**Supplied passage**
━━━━━━━━
Saturday, May 15, 2010
Old Spice and Peppermint Sticks
Tonight Chris and I were talking about how I shouldn't just continue my song list, the soundtrack of my life from earlier in this blog. And although there are many more songs I could list, he's right. I should take it in another direction if I'm going to inspire memories from myself. So I thought about smells, tastes, sounds, etc., and in doing so, I kept finding myself circling my Papa.
The smell of Old Spice is my Papa.
I loved going into the bathroom of their house after he'd showered, because it was warm and smelled heavily of Old Spice and shaving cream. To this day, the smell of Old Spice brings me instantly to tears.
Born in the early 20th Century and leaving us in 1999, Grady Melvin Little gave me a lot in the short nineteen years we shared time on this earth. I loved him dearly, but I wish I had gotten to know him better before he left. I wish I would have had the mind to sit down and ask him every question I've come up with since it stopped being a possibility.
━━━━━━━━
**Collected data**
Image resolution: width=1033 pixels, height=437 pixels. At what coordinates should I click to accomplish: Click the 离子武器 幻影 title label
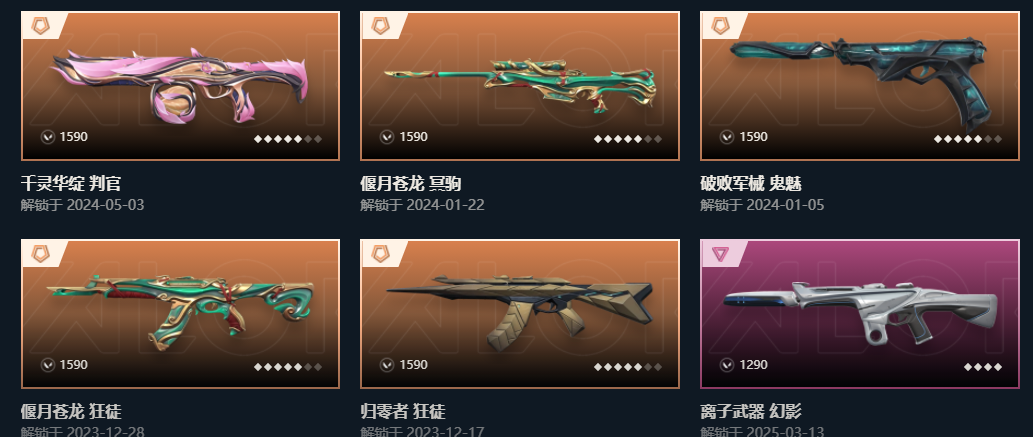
━━━━━━━━
**Problem to solve**
Rewrite the passage of the Old Spice blog post between "Born in the" and "being a possibility.", inclusive, changing "dearly" to "deeply".

**Task solution**
Born in the early 20th Century and leaving us in 1999, Grady Melvin Little gave me a lot in the short nineteen years we shared time on this earth. I loved him deeply, but I wish I had gotten to know him better before he left. I wish I would have had the mind to sit down and ask him every question I've come up with since it stopped being a possibility.